Homens são 98% dos presos pelo crime de aborto no Brasil; entenda

O Brasil tinha 633 pessoas presas ao final de 2023 pro crime de aborto. Desse total, mais de 98% eram homens, que pela legislação podem ser condenados ao forçarem o procedimento contra a vontade das mulheres.

Os dados foram colhidos pela coluna na Secretaria Nacional de Políticas Penais, ligado ao Ministério da Justiça e Segurança Pública.

O número de presos por esse tipo de crime cresce há cinco anos seguidos e, em 2023, atingiu o maior número em pelo menos desde 2017 —desde quando os dados com tipificação estão disponibilizados.

Quem é denunciado por aborto, seja qual foi a modalidade, vai a júri popular.

Por que homens?

Para entender o porquê de homens estarem sendo presos é, primeiro, preciso saber que o aborto ilegal hoje tem pena de um a três anos para as grávidas que o realizam. Isso faz com que condenações não gerem prisão por conta da necessidade de transação penal.

Segundo Marcelo Balzer Correia, promotor do tribunal do júri de Curitiba, desde 2019, com a Lei 13.964/2019 (conhecido como pacote anticrime), o Código de Processo Penal passou a prever a possibilidade de um acordo de não persecução penal —que se trata de uma negociação pré-processual entre o MP (Ministério Público) e o investigado.

A possibilidade foi dada nos casos em que a infração penal ocorre sem violência ou grave ameaça e quando o crime tem uma pena mínima inferior a quatro anos.

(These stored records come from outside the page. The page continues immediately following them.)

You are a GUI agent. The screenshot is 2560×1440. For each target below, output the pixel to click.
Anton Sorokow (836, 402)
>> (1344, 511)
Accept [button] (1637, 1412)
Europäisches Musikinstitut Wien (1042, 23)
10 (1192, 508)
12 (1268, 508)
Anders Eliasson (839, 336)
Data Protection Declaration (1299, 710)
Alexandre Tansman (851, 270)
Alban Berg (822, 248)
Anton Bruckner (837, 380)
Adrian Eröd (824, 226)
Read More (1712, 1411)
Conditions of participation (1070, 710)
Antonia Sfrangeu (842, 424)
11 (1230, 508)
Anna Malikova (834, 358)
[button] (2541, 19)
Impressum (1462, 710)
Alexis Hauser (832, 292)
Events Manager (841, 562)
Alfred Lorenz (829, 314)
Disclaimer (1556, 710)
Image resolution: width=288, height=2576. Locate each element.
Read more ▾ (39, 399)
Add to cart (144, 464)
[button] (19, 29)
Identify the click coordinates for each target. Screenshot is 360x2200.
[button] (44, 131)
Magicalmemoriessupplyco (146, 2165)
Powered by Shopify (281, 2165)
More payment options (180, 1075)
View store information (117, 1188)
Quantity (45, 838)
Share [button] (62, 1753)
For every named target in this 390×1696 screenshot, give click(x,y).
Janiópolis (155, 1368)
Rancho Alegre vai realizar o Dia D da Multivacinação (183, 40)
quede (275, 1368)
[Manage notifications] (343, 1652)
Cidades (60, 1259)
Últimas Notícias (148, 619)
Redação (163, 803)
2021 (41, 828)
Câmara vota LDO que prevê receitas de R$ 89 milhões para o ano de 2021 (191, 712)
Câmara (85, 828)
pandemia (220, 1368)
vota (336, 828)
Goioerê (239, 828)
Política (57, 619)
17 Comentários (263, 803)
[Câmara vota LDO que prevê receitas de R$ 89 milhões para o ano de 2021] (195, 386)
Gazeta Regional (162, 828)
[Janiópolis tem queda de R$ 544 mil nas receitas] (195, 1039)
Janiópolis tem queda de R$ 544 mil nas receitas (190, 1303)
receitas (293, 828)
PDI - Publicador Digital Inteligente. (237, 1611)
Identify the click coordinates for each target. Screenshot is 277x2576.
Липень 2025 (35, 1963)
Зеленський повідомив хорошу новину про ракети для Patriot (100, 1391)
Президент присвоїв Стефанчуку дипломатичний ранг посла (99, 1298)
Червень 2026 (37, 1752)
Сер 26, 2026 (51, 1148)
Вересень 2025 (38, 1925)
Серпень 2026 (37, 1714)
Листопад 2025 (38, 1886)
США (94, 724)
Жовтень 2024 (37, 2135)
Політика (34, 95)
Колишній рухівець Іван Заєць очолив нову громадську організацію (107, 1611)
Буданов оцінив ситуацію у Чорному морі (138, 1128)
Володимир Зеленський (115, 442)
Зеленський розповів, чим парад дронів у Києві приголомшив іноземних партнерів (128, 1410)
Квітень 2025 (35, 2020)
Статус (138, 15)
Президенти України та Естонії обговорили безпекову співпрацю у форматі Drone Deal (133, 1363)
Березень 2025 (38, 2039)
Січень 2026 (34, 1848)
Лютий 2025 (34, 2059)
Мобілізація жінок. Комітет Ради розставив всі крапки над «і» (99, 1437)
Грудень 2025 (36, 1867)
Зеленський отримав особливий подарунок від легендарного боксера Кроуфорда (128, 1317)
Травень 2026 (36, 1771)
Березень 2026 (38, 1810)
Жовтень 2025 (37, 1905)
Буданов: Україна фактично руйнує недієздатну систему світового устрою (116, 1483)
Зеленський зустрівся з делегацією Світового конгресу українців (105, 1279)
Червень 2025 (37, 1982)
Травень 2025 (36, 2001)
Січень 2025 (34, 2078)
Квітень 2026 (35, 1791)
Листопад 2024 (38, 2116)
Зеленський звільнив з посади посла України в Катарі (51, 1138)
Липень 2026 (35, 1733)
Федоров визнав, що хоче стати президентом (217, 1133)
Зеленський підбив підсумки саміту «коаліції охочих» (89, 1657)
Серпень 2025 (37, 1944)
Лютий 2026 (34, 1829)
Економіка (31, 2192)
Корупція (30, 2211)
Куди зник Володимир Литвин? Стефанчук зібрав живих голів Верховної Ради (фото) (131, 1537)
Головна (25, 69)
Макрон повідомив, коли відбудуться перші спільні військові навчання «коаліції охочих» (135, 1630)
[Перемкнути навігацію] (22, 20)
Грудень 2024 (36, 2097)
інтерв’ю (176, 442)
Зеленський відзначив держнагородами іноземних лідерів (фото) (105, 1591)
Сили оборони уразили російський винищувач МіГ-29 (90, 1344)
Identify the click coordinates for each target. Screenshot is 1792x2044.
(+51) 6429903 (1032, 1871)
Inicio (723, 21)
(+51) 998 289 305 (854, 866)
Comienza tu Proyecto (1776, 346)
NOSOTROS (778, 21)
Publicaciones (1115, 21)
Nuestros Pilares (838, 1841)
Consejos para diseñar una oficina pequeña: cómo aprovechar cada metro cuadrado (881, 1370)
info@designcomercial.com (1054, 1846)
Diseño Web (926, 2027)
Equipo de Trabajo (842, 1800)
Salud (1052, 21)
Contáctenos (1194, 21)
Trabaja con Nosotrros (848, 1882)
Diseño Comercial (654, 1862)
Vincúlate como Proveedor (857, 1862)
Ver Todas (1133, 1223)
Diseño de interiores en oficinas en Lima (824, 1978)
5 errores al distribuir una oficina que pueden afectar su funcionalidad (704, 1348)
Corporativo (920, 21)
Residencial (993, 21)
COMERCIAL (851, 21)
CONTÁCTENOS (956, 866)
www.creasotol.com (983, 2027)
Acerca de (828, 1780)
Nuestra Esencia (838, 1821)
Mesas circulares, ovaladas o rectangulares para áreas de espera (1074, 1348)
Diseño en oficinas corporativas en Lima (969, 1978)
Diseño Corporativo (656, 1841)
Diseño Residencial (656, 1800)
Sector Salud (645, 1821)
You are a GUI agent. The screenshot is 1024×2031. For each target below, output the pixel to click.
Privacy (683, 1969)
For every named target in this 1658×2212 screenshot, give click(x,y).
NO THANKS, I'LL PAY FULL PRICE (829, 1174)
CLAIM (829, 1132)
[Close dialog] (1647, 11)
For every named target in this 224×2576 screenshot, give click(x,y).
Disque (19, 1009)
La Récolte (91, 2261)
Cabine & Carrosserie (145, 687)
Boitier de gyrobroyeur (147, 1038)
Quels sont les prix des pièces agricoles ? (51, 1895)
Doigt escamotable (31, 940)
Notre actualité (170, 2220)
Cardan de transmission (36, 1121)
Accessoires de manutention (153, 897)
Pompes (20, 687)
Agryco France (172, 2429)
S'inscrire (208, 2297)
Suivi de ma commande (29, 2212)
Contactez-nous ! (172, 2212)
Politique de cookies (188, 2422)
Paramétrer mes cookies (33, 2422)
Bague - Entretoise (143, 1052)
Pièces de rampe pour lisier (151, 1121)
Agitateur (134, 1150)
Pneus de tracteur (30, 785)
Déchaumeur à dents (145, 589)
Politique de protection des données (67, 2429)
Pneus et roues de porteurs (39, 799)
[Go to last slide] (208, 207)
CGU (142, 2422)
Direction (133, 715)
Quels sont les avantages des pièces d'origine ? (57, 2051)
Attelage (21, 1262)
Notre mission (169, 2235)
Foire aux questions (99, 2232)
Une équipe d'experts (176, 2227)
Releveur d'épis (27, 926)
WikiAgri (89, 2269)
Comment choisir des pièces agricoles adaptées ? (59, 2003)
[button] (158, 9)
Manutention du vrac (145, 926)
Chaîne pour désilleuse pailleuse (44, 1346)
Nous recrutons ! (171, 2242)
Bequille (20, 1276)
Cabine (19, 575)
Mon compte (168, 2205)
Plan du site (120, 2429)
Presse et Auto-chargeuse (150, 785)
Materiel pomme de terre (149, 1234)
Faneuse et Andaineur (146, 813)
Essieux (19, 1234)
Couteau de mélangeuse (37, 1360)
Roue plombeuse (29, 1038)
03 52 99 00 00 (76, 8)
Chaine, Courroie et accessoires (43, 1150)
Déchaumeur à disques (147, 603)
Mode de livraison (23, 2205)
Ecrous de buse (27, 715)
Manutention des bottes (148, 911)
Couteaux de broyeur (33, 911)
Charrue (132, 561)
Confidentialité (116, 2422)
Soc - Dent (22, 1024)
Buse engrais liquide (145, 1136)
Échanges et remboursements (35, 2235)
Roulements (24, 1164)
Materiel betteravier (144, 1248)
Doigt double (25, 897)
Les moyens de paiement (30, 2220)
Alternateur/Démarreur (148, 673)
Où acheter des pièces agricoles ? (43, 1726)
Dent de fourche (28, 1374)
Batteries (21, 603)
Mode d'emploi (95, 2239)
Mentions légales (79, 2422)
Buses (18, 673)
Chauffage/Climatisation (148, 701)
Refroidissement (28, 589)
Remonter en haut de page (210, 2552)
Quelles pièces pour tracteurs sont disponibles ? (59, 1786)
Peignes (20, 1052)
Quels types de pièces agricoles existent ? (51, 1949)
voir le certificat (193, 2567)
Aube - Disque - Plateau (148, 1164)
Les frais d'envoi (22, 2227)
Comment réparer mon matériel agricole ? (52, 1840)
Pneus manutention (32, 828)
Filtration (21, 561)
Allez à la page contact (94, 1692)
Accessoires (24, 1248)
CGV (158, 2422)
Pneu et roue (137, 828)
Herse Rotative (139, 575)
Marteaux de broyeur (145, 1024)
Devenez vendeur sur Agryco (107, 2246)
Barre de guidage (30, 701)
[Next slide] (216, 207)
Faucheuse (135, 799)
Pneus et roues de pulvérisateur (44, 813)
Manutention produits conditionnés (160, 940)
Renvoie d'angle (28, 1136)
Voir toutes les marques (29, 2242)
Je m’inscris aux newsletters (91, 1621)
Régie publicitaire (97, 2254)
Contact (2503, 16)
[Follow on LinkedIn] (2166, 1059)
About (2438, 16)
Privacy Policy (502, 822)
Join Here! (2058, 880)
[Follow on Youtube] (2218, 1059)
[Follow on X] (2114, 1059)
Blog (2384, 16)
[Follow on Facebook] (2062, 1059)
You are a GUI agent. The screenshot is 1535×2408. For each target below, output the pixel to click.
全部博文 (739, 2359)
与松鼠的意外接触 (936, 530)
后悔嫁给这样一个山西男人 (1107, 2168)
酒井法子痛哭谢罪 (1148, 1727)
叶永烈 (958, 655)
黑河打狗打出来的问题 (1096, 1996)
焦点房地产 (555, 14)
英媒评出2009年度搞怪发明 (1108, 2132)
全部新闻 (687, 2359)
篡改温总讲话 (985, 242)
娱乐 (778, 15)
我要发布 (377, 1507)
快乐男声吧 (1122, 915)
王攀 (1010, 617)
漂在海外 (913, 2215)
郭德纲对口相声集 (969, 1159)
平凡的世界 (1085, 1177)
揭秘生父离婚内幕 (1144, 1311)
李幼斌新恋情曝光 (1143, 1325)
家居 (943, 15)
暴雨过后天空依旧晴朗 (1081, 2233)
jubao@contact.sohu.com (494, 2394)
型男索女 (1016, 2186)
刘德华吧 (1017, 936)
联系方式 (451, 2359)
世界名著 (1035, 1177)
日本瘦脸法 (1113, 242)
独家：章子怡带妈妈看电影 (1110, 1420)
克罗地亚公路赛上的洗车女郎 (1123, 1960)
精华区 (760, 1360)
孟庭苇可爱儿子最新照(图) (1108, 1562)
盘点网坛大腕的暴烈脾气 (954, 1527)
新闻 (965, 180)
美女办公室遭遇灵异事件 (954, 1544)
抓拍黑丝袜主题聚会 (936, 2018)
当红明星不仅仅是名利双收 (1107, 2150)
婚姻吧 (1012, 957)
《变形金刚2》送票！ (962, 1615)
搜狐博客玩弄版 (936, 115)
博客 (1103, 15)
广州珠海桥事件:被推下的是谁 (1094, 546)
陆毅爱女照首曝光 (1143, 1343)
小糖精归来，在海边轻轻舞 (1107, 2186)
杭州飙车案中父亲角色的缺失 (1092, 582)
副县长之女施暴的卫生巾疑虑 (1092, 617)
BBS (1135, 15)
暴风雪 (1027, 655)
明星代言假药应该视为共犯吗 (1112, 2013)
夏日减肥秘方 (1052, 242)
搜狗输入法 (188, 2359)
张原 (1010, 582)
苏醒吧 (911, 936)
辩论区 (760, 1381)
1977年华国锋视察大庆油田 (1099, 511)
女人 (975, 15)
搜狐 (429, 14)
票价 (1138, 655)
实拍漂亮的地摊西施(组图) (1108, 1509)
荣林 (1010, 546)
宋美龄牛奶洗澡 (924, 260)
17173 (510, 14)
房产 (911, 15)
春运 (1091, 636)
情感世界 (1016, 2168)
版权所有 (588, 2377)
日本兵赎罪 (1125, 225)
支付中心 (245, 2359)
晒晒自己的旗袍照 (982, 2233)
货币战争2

“Agora existe a possibilidade de a mulher, ao confessar o aborto, não ser processada. Ela pode fazer esse acordo de não persecução penal em que aceita cumprir condições menos custosas do que a sanção penal”, explica Marcelo Balzer Correia, promotor do tribunal do júri de Curitiba.

A persecução penal, porém, só vale para casos que não sejam reincidência.

No caso de uma pessoa ou profissional, como uma parteira, que auxilie essa gestante a fazer o aborto, a pena é de um a quatro anos, o que também não gera cadeia.

Quem pode ser preso

A prisão em regime fechado só pode ocorrer quando o crime praticado por terceiros, ou seja, quando alguém força uma mulher grávida a fazer o aborto sem consentimento.

Nesses casos, se condenada, a pessoa pega uma pena que varia de três a dez anos. A pena ainda pode ser ampliada em um terço se, em consequência do aborto ou dos meios empregados para provocá-lo, a gestante sofrer lesão grave; e são duplicadas se causar morte.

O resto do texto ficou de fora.